[RECORDS FOR PROCESSING]:
--- START ---
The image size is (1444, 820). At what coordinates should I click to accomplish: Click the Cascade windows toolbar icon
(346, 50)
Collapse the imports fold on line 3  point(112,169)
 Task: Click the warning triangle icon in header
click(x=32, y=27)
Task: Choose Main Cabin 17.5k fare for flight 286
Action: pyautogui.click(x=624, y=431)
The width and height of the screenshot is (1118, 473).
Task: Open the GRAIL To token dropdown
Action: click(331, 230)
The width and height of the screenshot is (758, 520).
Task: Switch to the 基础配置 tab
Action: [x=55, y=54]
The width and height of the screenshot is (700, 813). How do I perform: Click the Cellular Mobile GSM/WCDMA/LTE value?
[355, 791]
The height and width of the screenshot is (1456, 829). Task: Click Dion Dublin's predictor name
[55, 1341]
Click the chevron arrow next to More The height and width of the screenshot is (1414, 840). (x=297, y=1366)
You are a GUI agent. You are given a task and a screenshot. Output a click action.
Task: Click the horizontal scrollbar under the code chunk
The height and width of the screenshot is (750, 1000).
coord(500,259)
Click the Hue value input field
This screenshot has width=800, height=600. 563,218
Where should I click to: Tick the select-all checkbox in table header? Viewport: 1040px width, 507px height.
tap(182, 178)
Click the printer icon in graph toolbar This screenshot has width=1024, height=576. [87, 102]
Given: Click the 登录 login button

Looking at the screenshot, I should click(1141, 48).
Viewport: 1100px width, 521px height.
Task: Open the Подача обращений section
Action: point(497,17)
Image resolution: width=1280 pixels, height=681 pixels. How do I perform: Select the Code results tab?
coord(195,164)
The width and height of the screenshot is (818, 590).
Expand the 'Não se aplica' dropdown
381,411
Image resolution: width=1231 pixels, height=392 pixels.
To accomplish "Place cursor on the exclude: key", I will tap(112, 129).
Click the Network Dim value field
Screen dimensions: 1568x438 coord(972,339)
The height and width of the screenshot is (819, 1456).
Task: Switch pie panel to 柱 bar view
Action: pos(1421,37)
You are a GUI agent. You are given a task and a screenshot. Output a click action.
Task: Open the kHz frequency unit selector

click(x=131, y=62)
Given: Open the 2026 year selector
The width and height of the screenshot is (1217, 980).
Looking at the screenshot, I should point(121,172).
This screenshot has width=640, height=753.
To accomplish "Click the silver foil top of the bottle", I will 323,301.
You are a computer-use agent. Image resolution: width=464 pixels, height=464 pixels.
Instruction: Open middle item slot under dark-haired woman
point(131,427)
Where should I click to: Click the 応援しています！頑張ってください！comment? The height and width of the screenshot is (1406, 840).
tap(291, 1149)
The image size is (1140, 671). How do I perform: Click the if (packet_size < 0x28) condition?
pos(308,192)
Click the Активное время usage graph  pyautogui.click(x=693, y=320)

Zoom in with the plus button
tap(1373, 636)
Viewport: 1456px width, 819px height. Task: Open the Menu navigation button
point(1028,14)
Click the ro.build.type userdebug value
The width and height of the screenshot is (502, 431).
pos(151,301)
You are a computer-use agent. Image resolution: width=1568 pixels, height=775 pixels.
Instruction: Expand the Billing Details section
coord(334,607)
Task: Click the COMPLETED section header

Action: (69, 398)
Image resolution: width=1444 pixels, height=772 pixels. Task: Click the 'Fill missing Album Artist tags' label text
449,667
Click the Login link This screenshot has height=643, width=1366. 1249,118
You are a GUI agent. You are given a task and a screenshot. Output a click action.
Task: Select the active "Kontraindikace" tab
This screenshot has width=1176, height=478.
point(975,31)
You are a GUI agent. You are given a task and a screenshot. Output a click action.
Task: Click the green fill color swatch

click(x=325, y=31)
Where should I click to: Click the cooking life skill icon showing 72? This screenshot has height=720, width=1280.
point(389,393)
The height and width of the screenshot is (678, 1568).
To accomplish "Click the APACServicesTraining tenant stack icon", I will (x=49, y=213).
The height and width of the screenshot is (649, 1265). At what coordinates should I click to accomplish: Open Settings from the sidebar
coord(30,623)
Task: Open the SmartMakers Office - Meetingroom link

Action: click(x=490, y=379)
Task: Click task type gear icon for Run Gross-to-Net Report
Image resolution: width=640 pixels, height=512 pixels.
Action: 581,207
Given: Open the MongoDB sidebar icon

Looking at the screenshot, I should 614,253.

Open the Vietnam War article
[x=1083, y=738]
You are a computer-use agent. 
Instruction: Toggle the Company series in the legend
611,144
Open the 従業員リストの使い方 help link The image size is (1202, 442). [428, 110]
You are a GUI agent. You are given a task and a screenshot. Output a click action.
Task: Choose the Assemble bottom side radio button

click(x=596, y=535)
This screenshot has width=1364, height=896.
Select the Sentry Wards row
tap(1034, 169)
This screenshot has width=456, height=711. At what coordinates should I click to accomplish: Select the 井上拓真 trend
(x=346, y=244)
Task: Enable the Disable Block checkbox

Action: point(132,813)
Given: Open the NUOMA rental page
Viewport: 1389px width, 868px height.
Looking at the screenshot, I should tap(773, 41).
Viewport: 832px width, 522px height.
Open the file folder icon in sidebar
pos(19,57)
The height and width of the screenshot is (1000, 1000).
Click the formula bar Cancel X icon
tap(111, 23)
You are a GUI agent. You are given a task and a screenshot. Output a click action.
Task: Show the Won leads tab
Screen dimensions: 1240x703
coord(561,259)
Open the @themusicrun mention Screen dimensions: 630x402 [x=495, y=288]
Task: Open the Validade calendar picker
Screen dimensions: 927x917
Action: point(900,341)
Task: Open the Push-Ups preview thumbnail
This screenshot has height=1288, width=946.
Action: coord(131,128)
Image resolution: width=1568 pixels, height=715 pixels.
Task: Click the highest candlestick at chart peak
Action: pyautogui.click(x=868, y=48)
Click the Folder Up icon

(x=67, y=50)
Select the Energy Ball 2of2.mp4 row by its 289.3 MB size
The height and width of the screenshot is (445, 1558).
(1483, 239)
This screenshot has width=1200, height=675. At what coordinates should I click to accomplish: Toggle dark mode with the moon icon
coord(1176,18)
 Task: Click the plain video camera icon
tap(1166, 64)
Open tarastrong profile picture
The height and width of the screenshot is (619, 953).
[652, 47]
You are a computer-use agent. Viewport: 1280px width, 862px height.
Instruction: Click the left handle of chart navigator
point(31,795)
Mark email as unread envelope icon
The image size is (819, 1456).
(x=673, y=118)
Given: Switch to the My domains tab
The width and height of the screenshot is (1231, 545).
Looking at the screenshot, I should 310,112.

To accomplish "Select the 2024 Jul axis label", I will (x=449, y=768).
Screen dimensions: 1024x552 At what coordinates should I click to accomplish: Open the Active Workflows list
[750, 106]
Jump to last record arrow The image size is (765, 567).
--- END ---
[TASK BRIEF]: Reproduce exactly the line that holds "Screen dimensions: 1240x703", then every line after it, ending with the final line of the records above.

[TASK OUTPUT]:
Screen dimensions: 1240x703
coord(561,259)
Open the @themusicrun mention Screen dimensions: 630x402 [x=495, y=288]
Task: Open the Validade calendar picker
Screen dimensions: 927x917
Action: point(900,341)
Task: Open the Push-Ups preview thumbnail
This screenshot has height=1288, width=946.
Action: coord(131,128)
Image resolution: width=1568 pixels, height=715 pixels.
Task: Click the highest candlestick at chart peak
Action: pyautogui.click(x=868, y=48)
Click the Folder Up icon

(x=67, y=50)
Select the Energy Ball 2of2.mp4 row by its 289.3 MB size
The height and width of the screenshot is (445, 1558).
(1483, 239)
This screenshot has width=1200, height=675. At what coordinates should I click to accomplish: Toggle dark mode with the moon icon
coord(1176,18)
 Task: Click the plain video camera icon
tap(1166, 64)
Open tarastrong profile picture
The height and width of the screenshot is (619, 953).
[652, 47]
You are a computer-use agent. Viewport: 1280px width, 862px height.
Instruction: Click the left handle of chart navigator
point(31,795)
Mark email as unread envelope icon
The image size is (819, 1456).
(x=673, y=118)
Given: Switch to the My domains tab
The width and height of the screenshot is (1231, 545).
Looking at the screenshot, I should 310,112.

To accomplish "Select the 2024 Jul axis label", I will (x=449, y=768).
Screen dimensions: 1024x552 At what coordinates should I click to accomplish: Open the Active Workflows list
[750, 106]
Jump to last record arrow The image size is (765, 567).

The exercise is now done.